Personal thoughts: This tradition is a perfect example of how folklore is performative. By going back to a place that holds much historical and personal importance to many people, and re-enacting those who started the tradition, they are truly performing. Those in the LGBTQ+ community who go to the Stonewall Inn Bar are not just discussing what their trailblazers said and did, they are also, in some way, actively taking part in and adding to their own history. As new ideas are brought up by new generations visiting the bar, the tradition and ideas behind it will continue to evolve.

Sari Ceremonies

  1. The main piece: Sari Ceremony

“It is the first time they tie a sari for a little girl. It’s just the first time that a little girl gets a sari, and the family makes a big event out of it. Maybe it was, in the olden days, you know, very very olden days, people got married when they were 9 or 10. This was when the girl was 6 years of age, so maybe people were letting them know.

“And by the way, there’s an equivalent boy’s ceremony. A dhoti, or pancha ceremony. Boys’ cloths are called dhoti, or panchalu, and this is from the Andhra people south of India. So it’s the same thing for boys also.

“Usually, we do it in odd years. 5, 7, 11. But you know, all Indian things are like that. We always give odd numbers of money as gift. And then, you just invite near and dear. That’s it.”

  1. Background information about the performance from the informant: why do they know or like this piece? Where/who did they learn it from? What does it mean to them? Etc.

“You know, I went to some of my friends’ sari ceremonies growing up, but I never had one. So I thought, okay, when I have my own daughter, I’ll have a nice sari ceremony for her. So we visited India and we had one for her, and we had her grandparents and aunts and uncles there, and it felt, what is it in English? Complete.”

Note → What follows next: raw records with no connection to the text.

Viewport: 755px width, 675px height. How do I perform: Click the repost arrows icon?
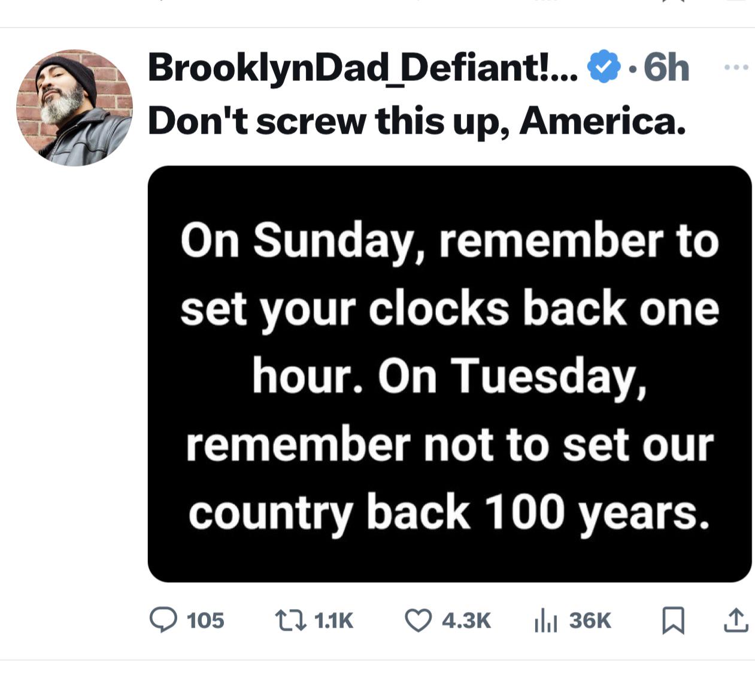(x=290, y=620)
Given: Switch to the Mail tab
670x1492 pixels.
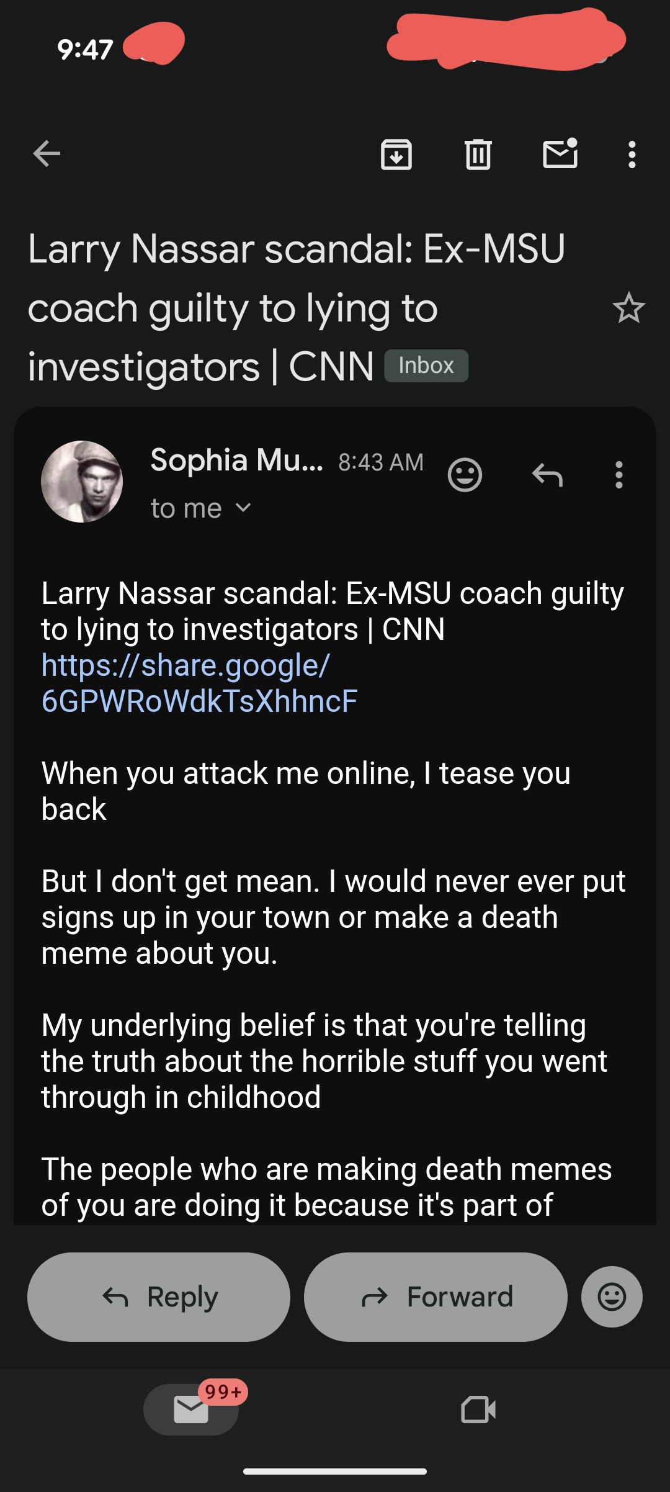Looking at the screenshot, I should pyautogui.click(x=191, y=1409).
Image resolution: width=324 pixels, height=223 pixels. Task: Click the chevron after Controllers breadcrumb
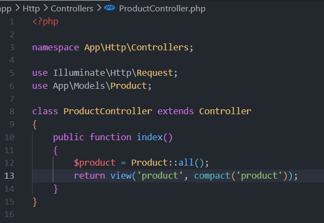click(99, 8)
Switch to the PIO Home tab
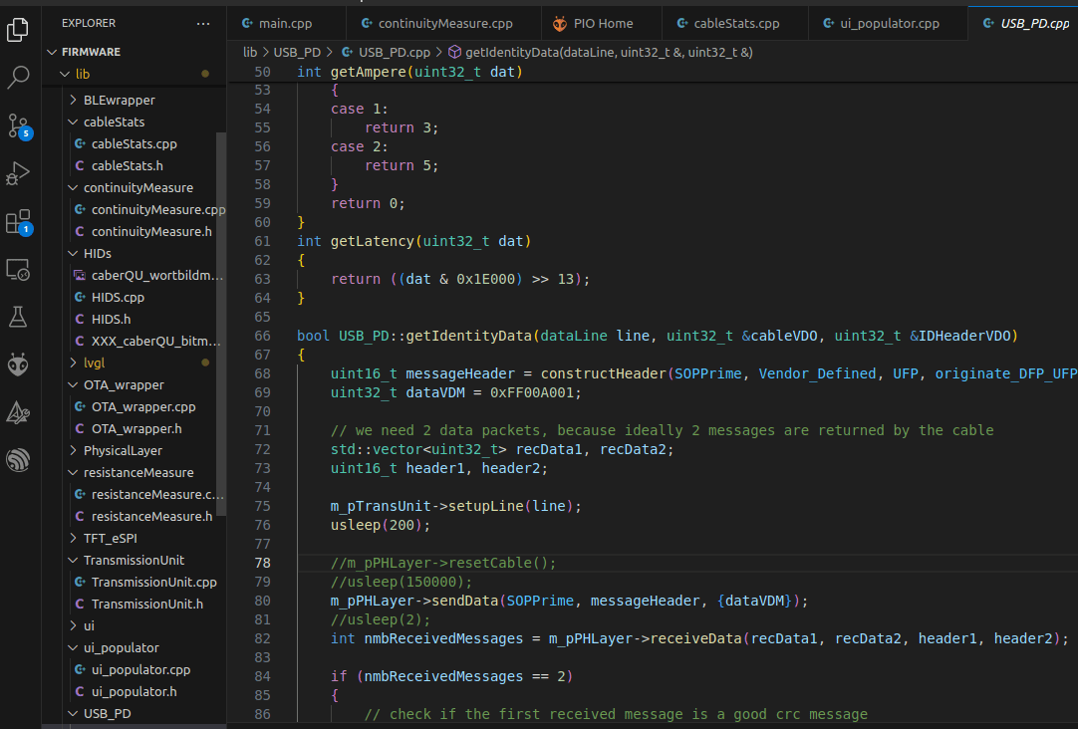1078x729 pixels. pos(600,22)
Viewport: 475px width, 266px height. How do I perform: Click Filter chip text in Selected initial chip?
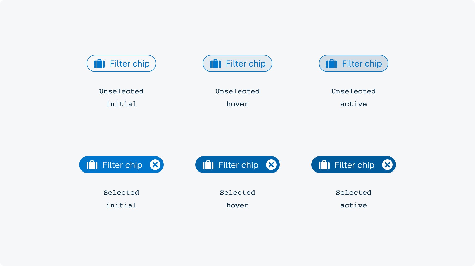click(x=122, y=165)

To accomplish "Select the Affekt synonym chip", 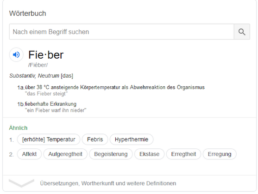I will [29, 154].
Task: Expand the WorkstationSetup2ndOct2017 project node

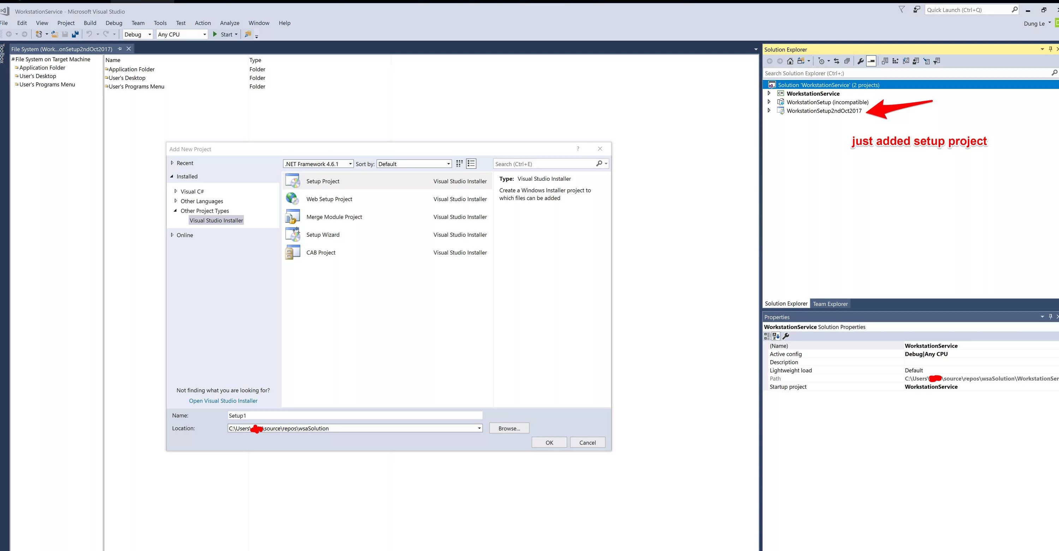Action: (769, 111)
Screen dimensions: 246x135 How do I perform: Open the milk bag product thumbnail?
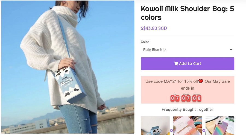click(x=155, y=126)
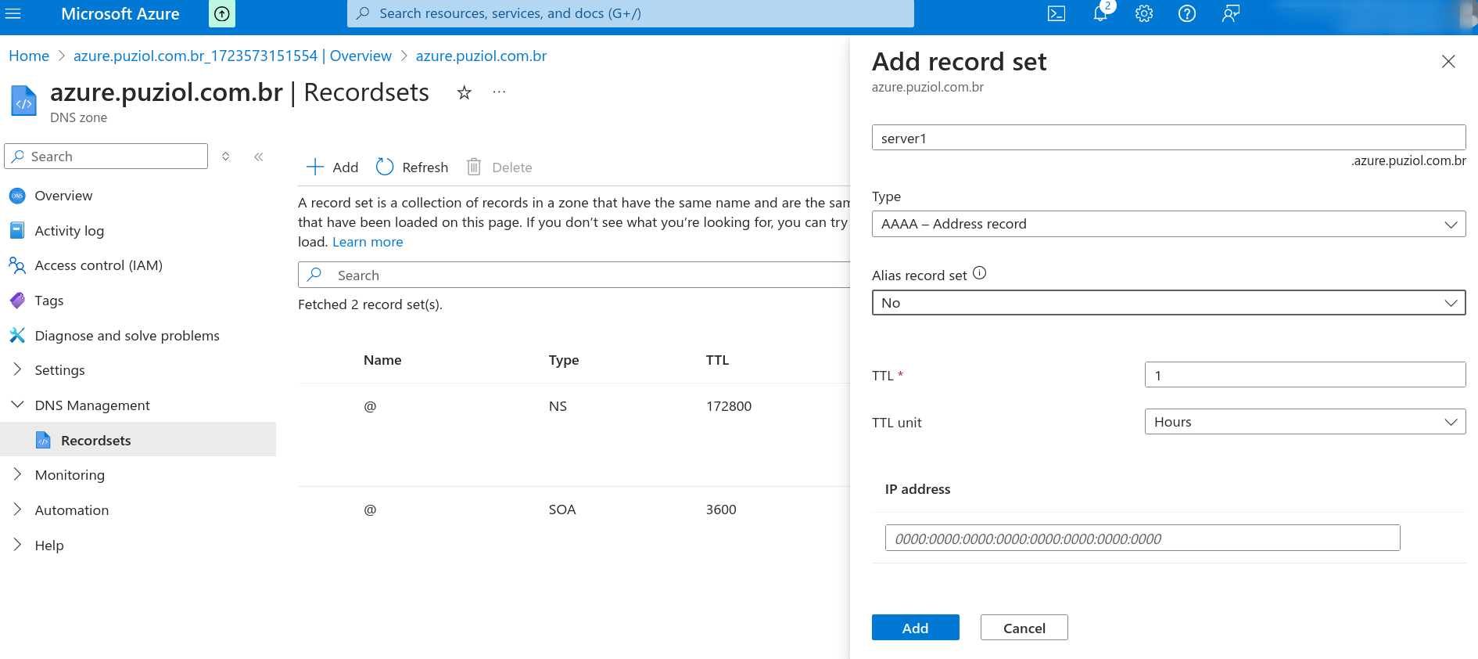This screenshot has height=659, width=1478.
Task: Open the feedback icon in header
Action: tap(1230, 13)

  1. Finally, your thoughts about the piece

The sari ceremonies in Andhra Pradesh, a state in South India, are examples of coming-of-age ceremonies. In the very old days, they would have indicated that a girl’s childhood was complete, and that she was now available to be married. While the marriage connotation has definitely faded, the sari ceremony is still a marker of transition from helpless child to young person capable of decision making and responsibility. Wearing a sari requires a number of complex steps, and the sari ceremony also announces the girl has reached a certain level of maturity. The informant mentioned that her daughter’s sari ceremony brought many members of her family together, showing that sari and dhoti ceremonies have also transitioned into large community events.

  1. Informant Details

The informant is a middle-aged Indian-American female. She was born in India and grew up with her two sisters in a small town near a holy river in Andhra Pradesh, the Godavari River. After moving to the United States and raising her children there, she enjoyed reminiscing on her childhood in India and sharing stories of it with her children, so that they could see the differences in their upbringings and learn about their Indian heritage.